The largest francophone city in the world is Kinshasa. Despite speaking a global language, having a population of over twelve million and being awash is natural resources, Kinshasa, like many African metropolises, is isolated and consumes far more than it produces.
Daniel Knowles explores the reason why Africa is urbanising without globalising in his thought-provoking essay.
What most African cities get by on is money from natural resources. As the Brookings Institution explains here, African cities are built for consuming, not creating, wealth. The elite who capture oil or mining revenues have to live somewhere – and they concentrate their spending in cities. That is why the nightlife and restaurant scene in Kinshasa is so good, even though nothing else works. It’s the main thing the city produces. The poor flock in, hoping to feed on the scraps. Extreme inequality isn’t so much a product of the system; it is the cause of it.
I’ve observed this same phenomenon, albeit on a much lesser scale, in Eastern Europe.
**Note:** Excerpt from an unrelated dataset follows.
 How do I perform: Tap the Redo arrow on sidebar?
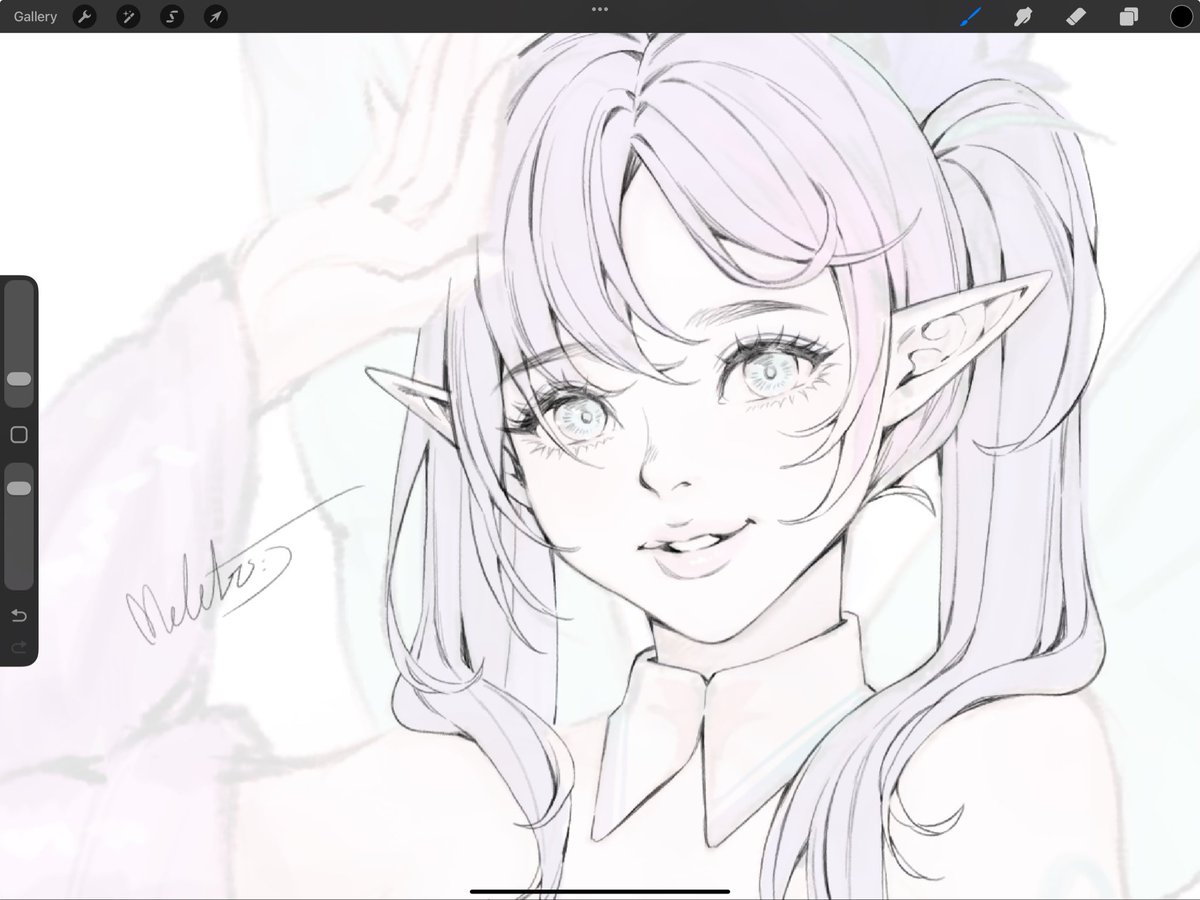(18, 647)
Despite being a ‘poor’ country, it’s not uncommon to see Ukrainians with phones that cost more than a month’s salary, grocery stores are stocked with expensive European goods and people are willing to pay top dollar for Western brands. Even the isolation aspect mentioned by Knowles is familiar: I can get from Kyiv to the beaches of Turkey, Egypt, Sri Lanka and Thailand on direct flights whereas getting to a global economic hub from Kyiv is expensive and inconvenient. This is a system designed for consumption, not production.
This trend of creating consumers rather than producers is not isolated to the developing world nor is it anything new. Apple, Microsoft and Google have long been pushing schools to use their products to teach children how to consume. I’ve yet to see any of the big tech companies support schools using linux distributions and teaching the fundamentals of computer literacy with free and open source software. Google has made deep inroad in American classrooms, not without some misgivings.
Cal Newport makes the argument that many confuse the ability to use apps, a consumer product, with professional skills. I quote his plea for people to quit social media:
In a capitalist economy, the market rewards things that are rare and valuable. Social media use is decidedly not rare or valuable. Any 16-year-old with a smartphone can invent a hashtag or repost a viral article. The idea that if you engage in enough of this low-value activity, it will somehow add up to something of high value in your career is the same dubious alchemy that forms the core of most snake oil and flimflam in business.
What can be done on both a macro and micro level to encourage production and creation rather than consumption? Should fledgling economies use protectionism to develop a local production base? How should our approach to education be changed in order to foster production and not just consumption?